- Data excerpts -
━━━━━━

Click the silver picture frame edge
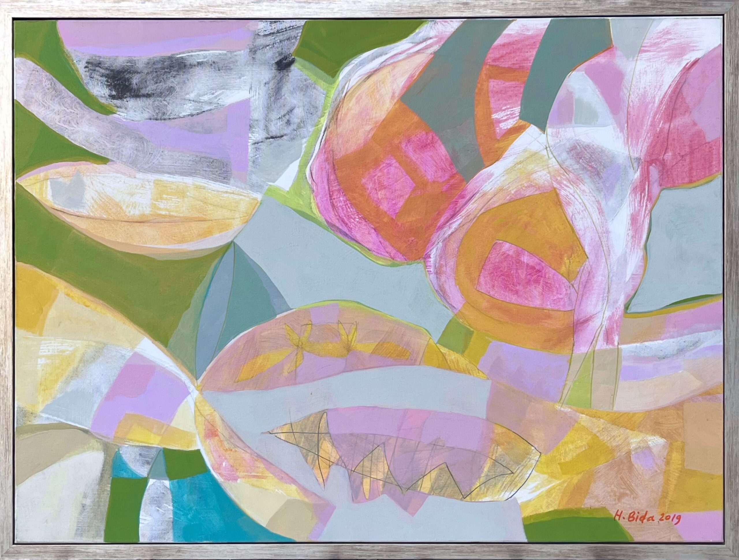The height and width of the screenshot is (560, 739). pos(370,7)
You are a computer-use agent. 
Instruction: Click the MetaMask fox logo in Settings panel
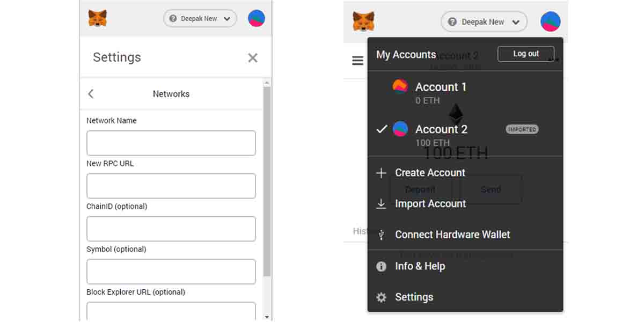click(x=98, y=18)
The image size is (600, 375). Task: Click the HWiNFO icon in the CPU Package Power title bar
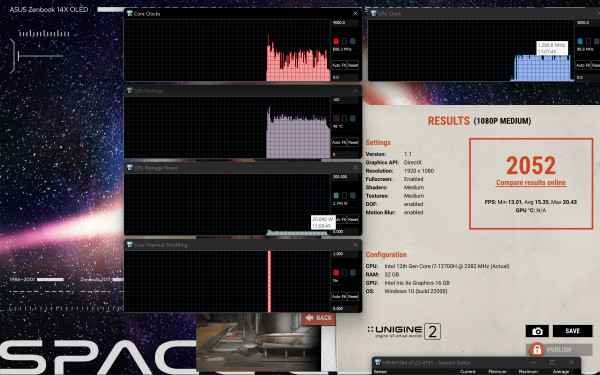point(129,168)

━━━━━━

Reproduce every record above word for word. Leave the pictures out.

Click the silver picture frame edge
The height and width of the screenshot is (560, 739). pos(370,7)
You are a computer-use agent. 
Instruction: Click the MetaMask fox logo in Settings panel
click(x=98, y=18)
The image size is (600, 375). Task: Click the HWiNFO icon in the CPU Package Power title bar
point(129,168)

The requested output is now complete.